Why my code is still not deterministic?

Hi, I dealt with those issues before, and all my CNNs gave me determenistic results, now that I’m using RNNs I’m getting non-determenistic results again.
First all the models are running on the same gpu.
This is my code (in short):

if __name__ == "__main__":
    args = parser.parse_args()
    torch.backends.cudnn.deterministic = True
    torch.backends.cudnn.benchmark = False

    reviews = pd.read_csv("Reviews.csv")
    reviews['review_length'] = reviews['review'].apply(lambda x: len(x.split()))
    tok = spacy.load('en_core_web_sm')

   ....some data manipulation....
    X = list(reviews['encoded'])
    y = list(reviews['rating'])
    X_train, X_valid, y_train, y_valid = train_test_split(X, y, test_size=0.2, random_state=args.seed)#X[:haluka],X[haluka:],y[:haluka],y[haluka:]#
    train_ds = ReviewsDataset(X_train, y_train)
    valid_ds = ReviewsDataset(X_valid, y_valid)

    train_dl = DataLoader(train_ds, batch_size=args.batch_size, shuffle=True)
    val_dl = DataLoader(valid_ds, batch_size=args.batch_size)
    model_fixed = LSTM_fixed_len(vocab_size, 50, 50)

    train_model(model_fixed.cuda(), epochs=args.epochs, lr=0.01)
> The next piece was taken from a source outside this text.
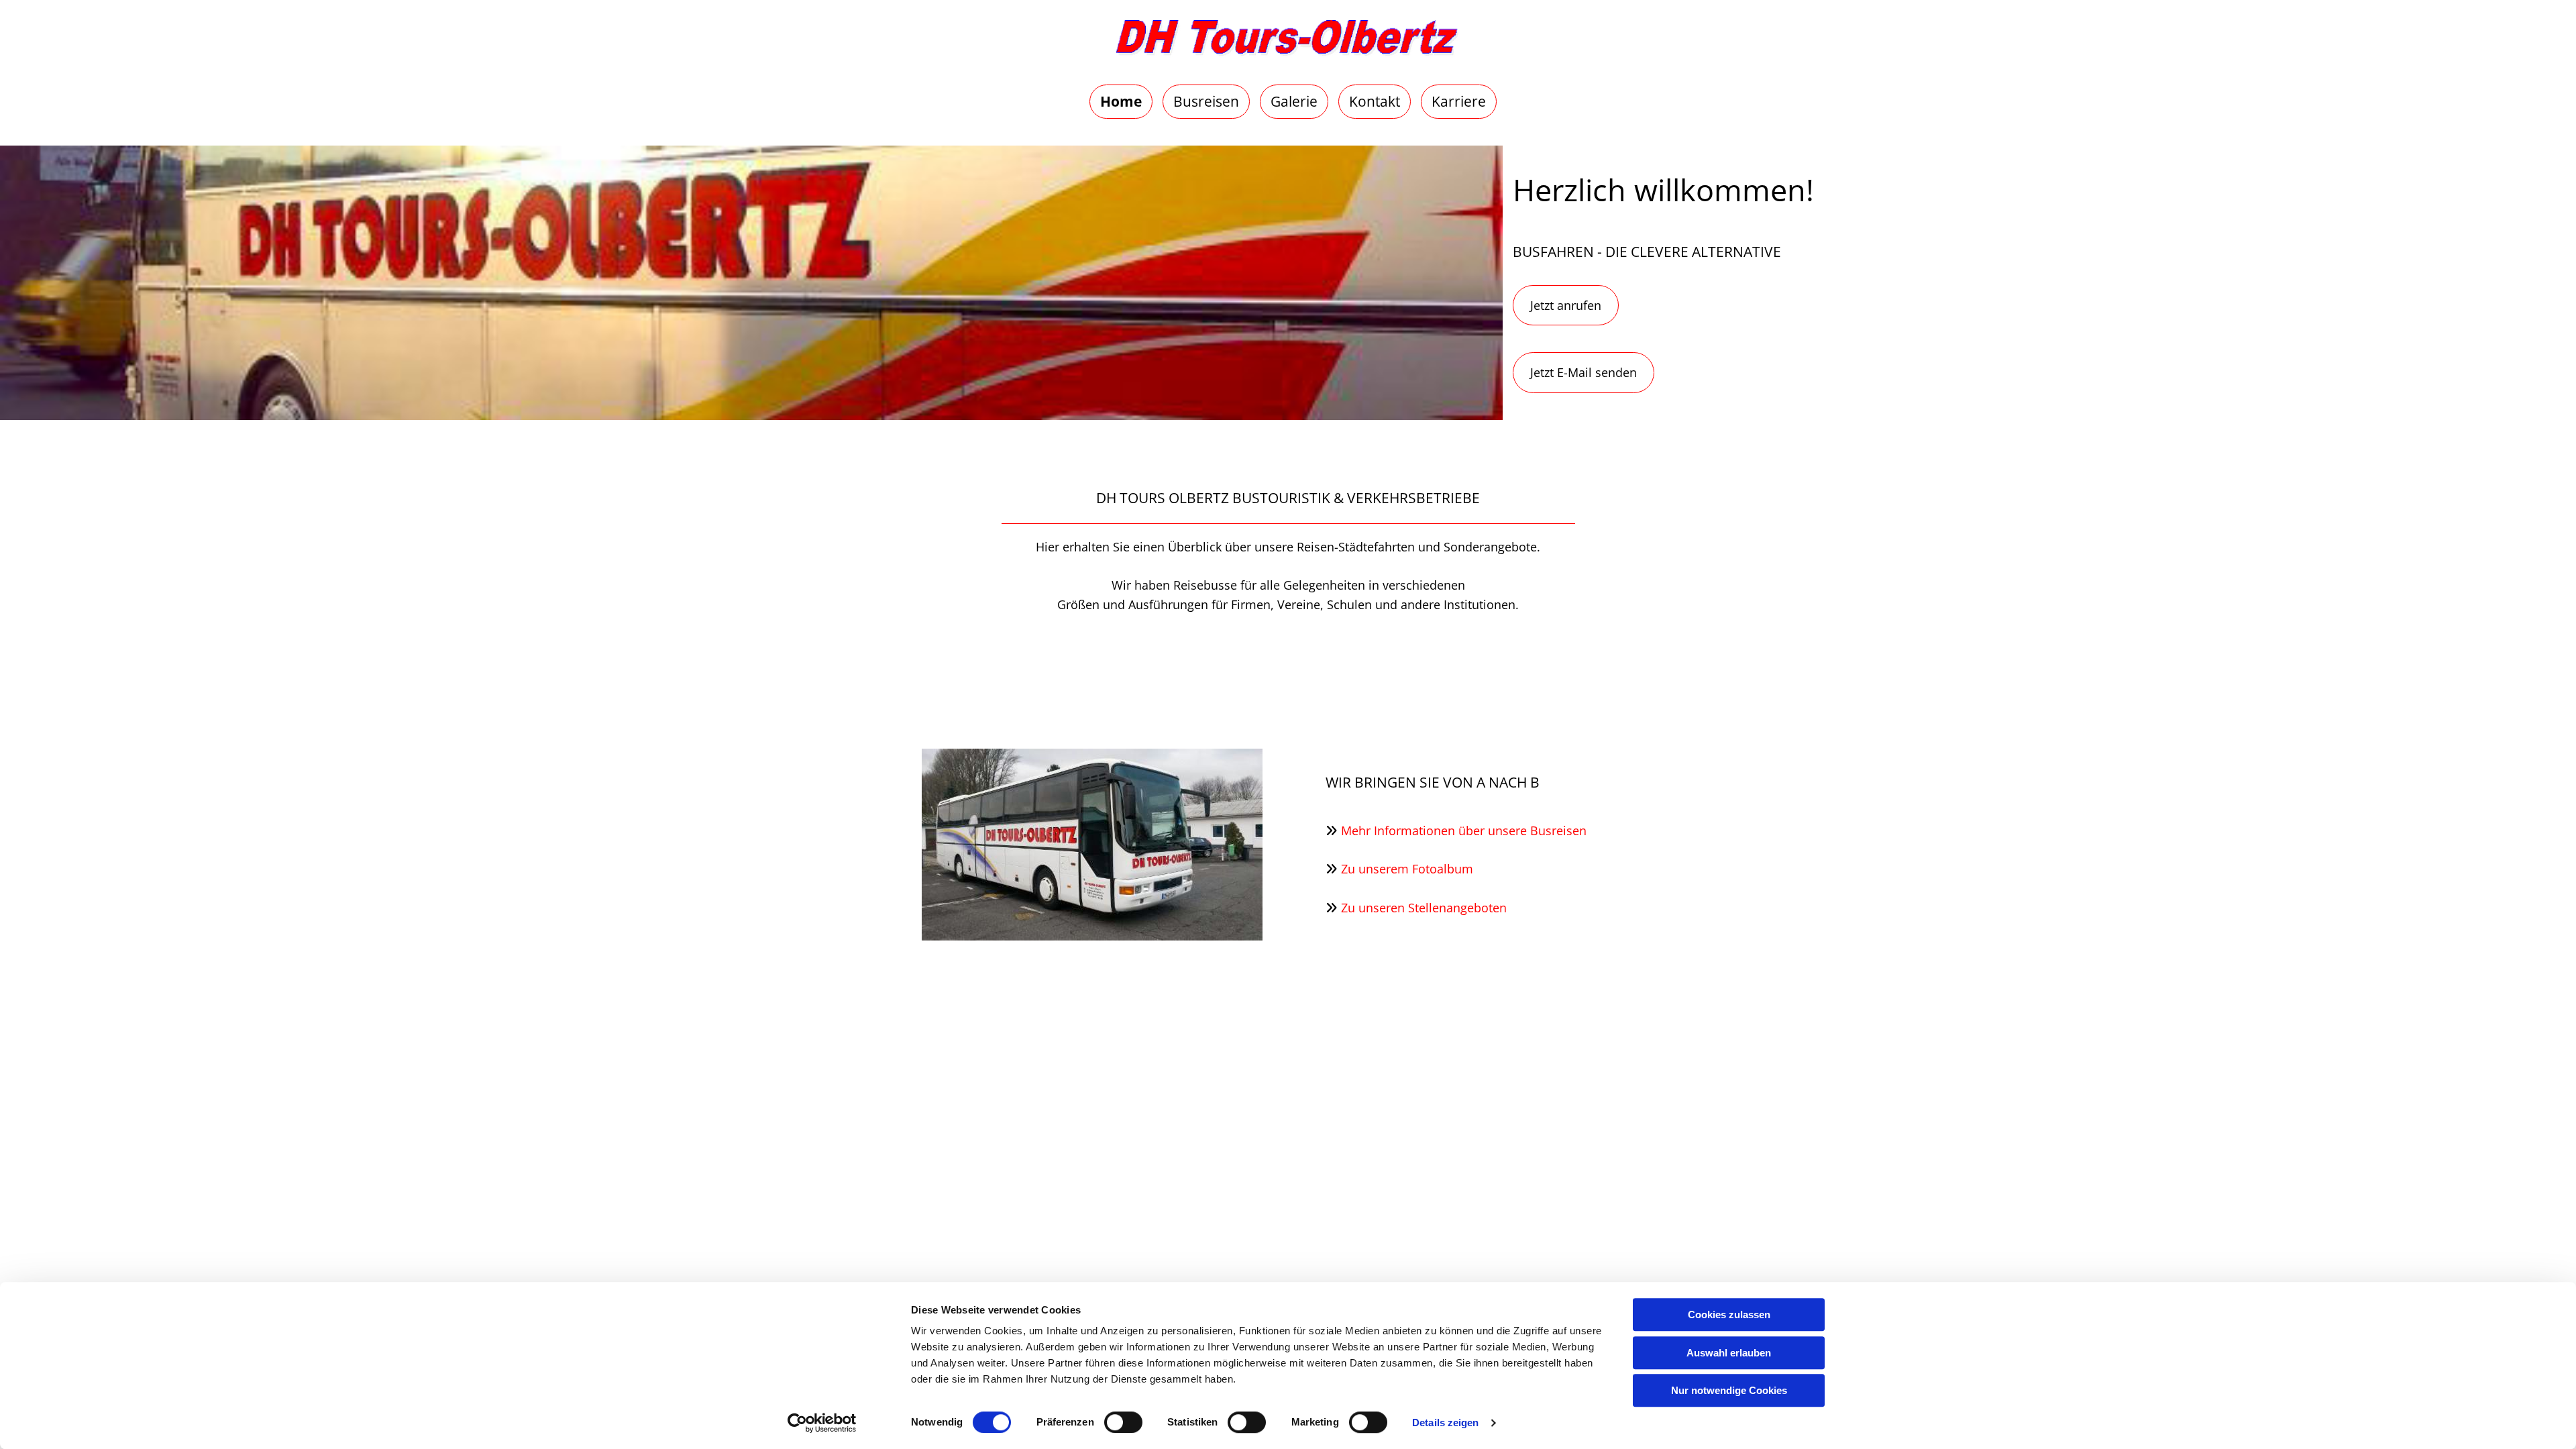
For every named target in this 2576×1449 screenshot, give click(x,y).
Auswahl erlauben (1728, 1352)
One of my thoughts was that “train_test_split” may cause it, but even when straight forward splitting I got non-deterministic results.

I’ll add the functions:

class ReviewsDataset(Dataset):
    def __init__(self, X, Y):
        self.X = X
        self.y = Y
    def __len__(self):
        return len(self.y)
    def __getitem__(self, idx):
        return torch.from_numpy(self.X[idx][0].astype(np.int32)), self.y[idx], self.X[idx][1]

def tokenize(text):
    text = re.sub(r"[^\x00-\x7F]+", " ", text)
    regex = re.compile('[' + re.escape(string.punctuation) + '0-9\\r\\t\\n]')  # remove punctuation and numbers
    nopunct = regex.sub(" ", text.lower())
    return [token.text for token in tok.tokenizer(nopunct)]
def encode_sentence(text, vocab2index, N=70):
    tokenized = tokenize(text)
    encoded = np.zeros(N, dtype=int)
    enc1 = np.array([vocab2index.get(word, vocab2index["UNK"]) for word in tokenized])
    length = min(N, len(enc1))
    encoded[:length] = enc1[:length]
    return encoded, length

def train_model(model, epochs, lr=0.001):
    global best_acc, best_histo, best_epoch
    parameters = filter(lambda p: p.requires_grad, model.parameters())
    optimizer = torch.optim.Adam(parameters, lr=lr)
    for i in range(epochs):
        sum_loss = 0.0
        total = 0
        for batch_idx,(x, y, l) in enumerate(train_dl):
            x = x.long().cuda()
            y = y.long().cuda()
            l = l.cuda()
            y_pred = model(x,l)
            loss = F.cross_entropy(y_pred, y)
            sum_loss += loss.item() * y.shape[0]
            total += y.shape[0]
        val_loss, val_acc, histogram  = validation_metrics(model, val_dl)
        if val_acc > best_acc:
           best_acc = val_acc
           best_histo = histogram 
           best_epoch = i

def validation_metrics(model, valid_dl):
    correct = 0
    total = 0
    sum_loss = 0.0
    sum_rmse = 0.0
    for x, y, l in valid_dl:
        x = x.long().cuda()
        y = y.long().cuda()
        l = l.cuda()
        y_hat = model(x, l)
        loss = F.cross_entropy(y_hat, y)
        pred = torch.max(y_hat, 1)[1]
        correct += (pred == y).float().sum()
        total += y.shape[0]
        sum_loss += loss.item() * y.shape[0]
    return sum_loss / total, correct / total

class LSTM_fixed_len(torch.nn.Module):
    def __init__(self, vocab_size, embedding_dim, hidden_dim):
        self.embeddings = nn.Embedding(vocab_size, embedding_dim, padding_idx=0)
        self.lstm = nn.LSTM(embedding_dim, hidden_dim, batch_first=True)
        self.linear = nn.Linear(hidden_dim, 5)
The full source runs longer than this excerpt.